PADO Flynn said he knew from the first time he met with the Palatine players that they could go and win a senior championship. He went on to say that he told anyone who would listen that they were worth a punt at the bookie office.
“I said it to you before. These guys are a special group. A special breed. On Good Friday, we were up and down Jenkinstown Wood doing manoeuvres with army guys. Learning about leadership. I was told afterwards that we had guys who were leaders. Guys who would lead the team and that night I was in my local bar, the Cave Bar, I told lads to have a few quid on Palatine to win the county final. We were 14-1 or 16-1. In fairness the guys delivered today,” said the man from Muckalee.
He was somewhat vexed they were still considered to be outsiders all through the campaign.
“I think we have been slightly disrespected in the last couple of weeks. In fairness, we beat the county champions twice. Once by 13 points. We beat the two teams that beat us last year. We beat Rangers by 18 or 19 points. No-one seemed to know we were down four or five players in our earlier matches.
“I just thought it was extremely disrespectful to the players. If any other team had got to a county final unbeaten with such a display of courage that they showed last Saturday, they would have been tipped. Paddy Power got it right with the odds on the day but no, they are a young team.
“Look how fearless Josh Egan was today. He tore into the hearts of the Tinryland defence today. Tomás Kenny, when he came on. They all want to play so badly. I will be honest with you. They are like a family. Some of them drive you mad, some of them are a little bit out there but, at the end of the day, they play for one another. There is something inside them that they were never going to be beaten today.”
He said he was not surprised when Tinryland came back at them and almost drew level.

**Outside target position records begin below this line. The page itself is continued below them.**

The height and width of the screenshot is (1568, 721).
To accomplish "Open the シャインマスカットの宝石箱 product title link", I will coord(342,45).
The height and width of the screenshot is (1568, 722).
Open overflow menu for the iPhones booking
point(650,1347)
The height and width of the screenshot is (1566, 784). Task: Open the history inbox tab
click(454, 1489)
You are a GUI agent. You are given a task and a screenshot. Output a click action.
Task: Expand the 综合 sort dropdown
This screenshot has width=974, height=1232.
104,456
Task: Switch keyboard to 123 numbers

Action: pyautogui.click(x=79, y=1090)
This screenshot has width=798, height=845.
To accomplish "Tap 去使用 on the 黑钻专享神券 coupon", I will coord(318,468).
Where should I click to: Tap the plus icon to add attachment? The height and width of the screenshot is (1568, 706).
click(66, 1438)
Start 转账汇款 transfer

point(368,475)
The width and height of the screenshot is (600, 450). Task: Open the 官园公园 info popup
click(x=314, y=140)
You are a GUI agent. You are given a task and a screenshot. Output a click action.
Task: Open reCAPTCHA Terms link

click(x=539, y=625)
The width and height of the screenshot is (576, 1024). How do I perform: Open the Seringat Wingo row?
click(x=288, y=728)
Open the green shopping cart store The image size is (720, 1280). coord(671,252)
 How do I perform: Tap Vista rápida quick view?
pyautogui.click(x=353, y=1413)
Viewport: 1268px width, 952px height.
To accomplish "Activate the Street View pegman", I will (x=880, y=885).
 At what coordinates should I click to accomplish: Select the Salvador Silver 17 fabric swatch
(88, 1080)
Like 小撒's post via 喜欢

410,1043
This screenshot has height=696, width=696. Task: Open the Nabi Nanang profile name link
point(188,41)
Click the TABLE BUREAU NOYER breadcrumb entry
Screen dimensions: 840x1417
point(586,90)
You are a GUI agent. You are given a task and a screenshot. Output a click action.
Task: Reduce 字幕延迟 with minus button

“We knew Tinryland were going to get on top at one stage. In fairness, we knew there was savage fight in them. You saw it here the last day against Rangers. Let us call a spade a spade. We were on the front foot from an early stage. We went looking for goals. We were trying to win the game and at some stage that catches up on you. Maybe on reflection, we as a management team, were a couple of minutes slow bringing subs on to the field. As soon as we started bringing on subs and once we got fresh legs on the pitch, I felt we were never in danger.”